**List of tasks:**
a - Write out the passage of the New York School thread from "## Guest (Jan" to "have found those.", word for word.
b - Extend the forum thread on the New York School composers, picking up after its final post.

(Provided text Opens)

# The New York School



## ComposerOfAvantGarde (Dec 2, 2011)

Ages ago I created a thread where people discussed New Complexity, a musical style which emerged in the 1980s. Well, this thread is the same deal but this time it's about the New York School composers.

Wikipedia's turn...



The Great Wiki God said:


> The New York School (synonymous with abstract expressionist painting) was an informal group of American poets, painters, dancers, and musicians active in the 1950s, 1960s in New York City. The poets, painters, composers, dancers, and musicians often drew inspiration from Surrealism and the contemporary avant-garde art movements, in particular action painting, abstract expressionism, Jazz, improvisational theater, experimental music, and the interaction of friends in the New York City art world's vanguard circle.
> 
> The term also refers to a circle of composers in the 1950s which included John Cage, Morton Feldman, Earle Brown and Christian Wolff. Their music paralleled the music and events of the Fluxus group, and drew its name from the Abstract Expressionist painters above.


So, I only know two of the composers mentioned above and I am a great fan of Morton Feldman, my favourite work of his being "For Philip Guston" (which I am proud to say I have listened to the whole thing in one go). Which composers do you know? What music do you like of the New York School? Share your experiences and knowledge of this school of composition that I wish to delve into for a period of time. :tiphat:


----------



## Guest (Jan 4, 2014)

Earle put out a stunning set of LPs documenting the avant garde as it was going on. Those have now all been reissued by Wergo on 18 CDs. I think that that is one CD per LP. I'm pretty sure there were 18 LPs. I had at one time five of those LPs, and that was a real feat just to have found those.

And now they're all out in beautifully remastered CDs. Delightful!!

(Provided text Closes)
(Supplied material Opens)

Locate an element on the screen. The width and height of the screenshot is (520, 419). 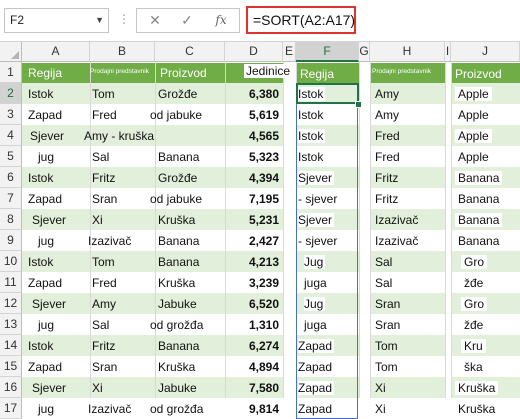
column-header-a: A is located at coordinates (56, 52).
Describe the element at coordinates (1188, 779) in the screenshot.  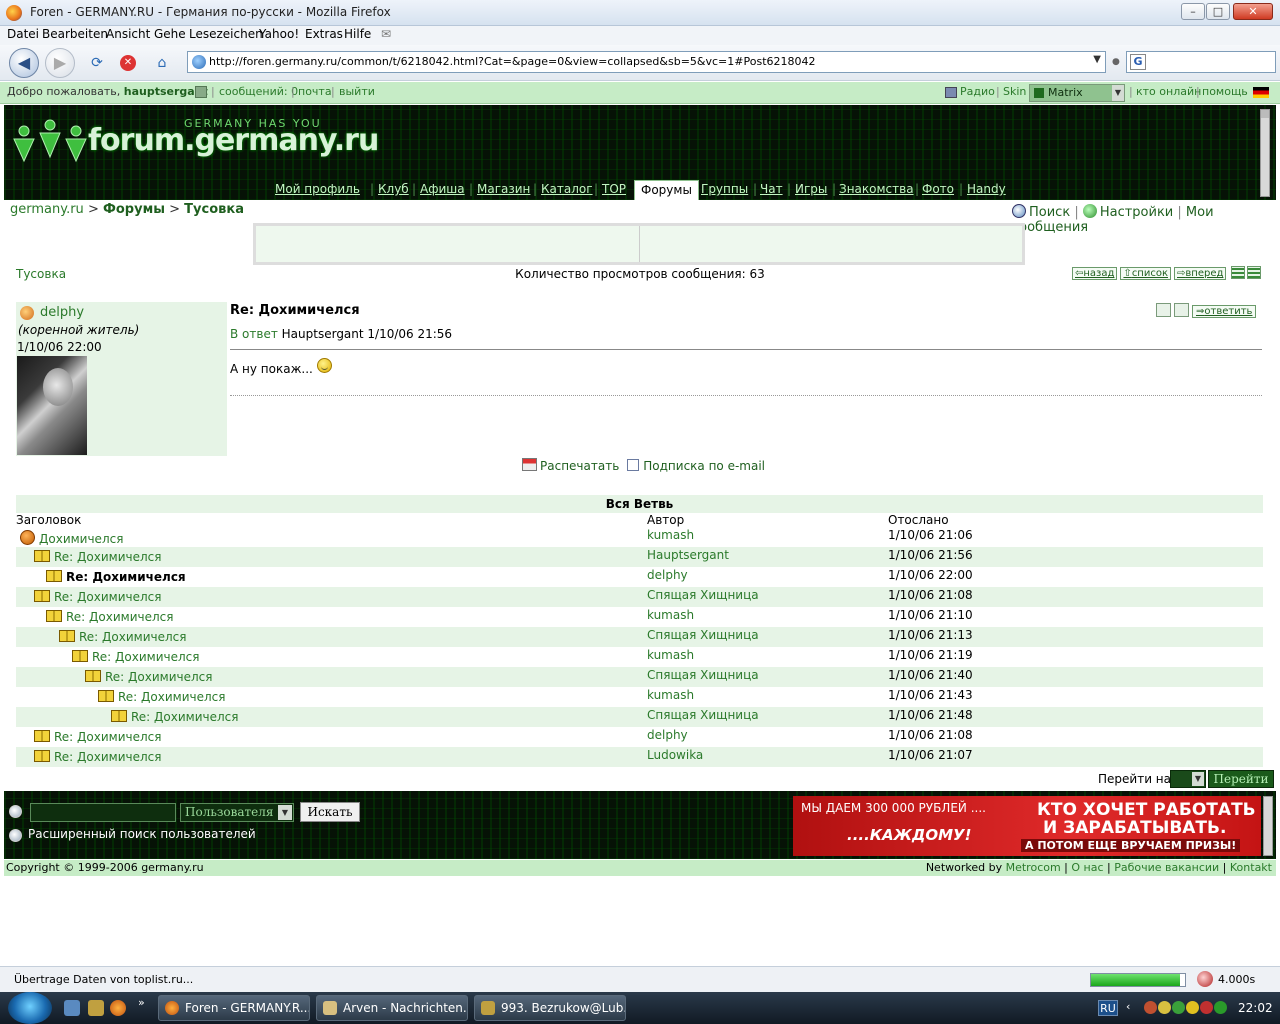
I see `goto-select: ▼` at that location.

(Supplied material Closes)

**Responses per task:**
a -
## Guest (Jan 4, 2014)

Earle put out a stunning set of LPs documenting the avant garde as it was going on. Those have now all been reissued by Wergo on 18 CDs. I think that that is one CD per LP. I'm pretty sure there were 18 LPs. I had at one time five of those LPs, and that was a real feat just to have found those.

b -
(I only had 15 of the CDs. I guess I still have them, virtually, as sound files. As soon as my life settles down a little, I should get the other three and rip those puppies as well.)

Christian Wolff is still composing and performing. I've run into him in Vilnius and in Utrecht. Sweet, sweet man. And a brilliantly inventive composer. The most famous anecdote about Christian is probably the one about him performing a very soft piano piece of his in a little hall with windows open to some very noisy city sounds, including jet planes. After he was done, someone asked if he would mind playing his piece again with the windows shut. He said that that would not be necessary.



And speaking of sweet human beings, Cage was one of the sweetest. The kindest and gentlest person I've ever met, anyway. Wicked smart and exceptionally humble at one and the same time. Dunno quite how he pulled that off. I've only ever been able to manage one of those, myself.

My favorite anecdote about Morty is the one where he's in the back seat of a car going back to Black Mountain after a long concert somewhere else. Suddenly, he rears up, fully awake, and says "Now that everything is so easy, there's so much to do." 

And then, just as suddenly, he leans back and goes right to sleep again.


----------



## Manxfeeder (Oct 19, 2010)

Great anecdotes!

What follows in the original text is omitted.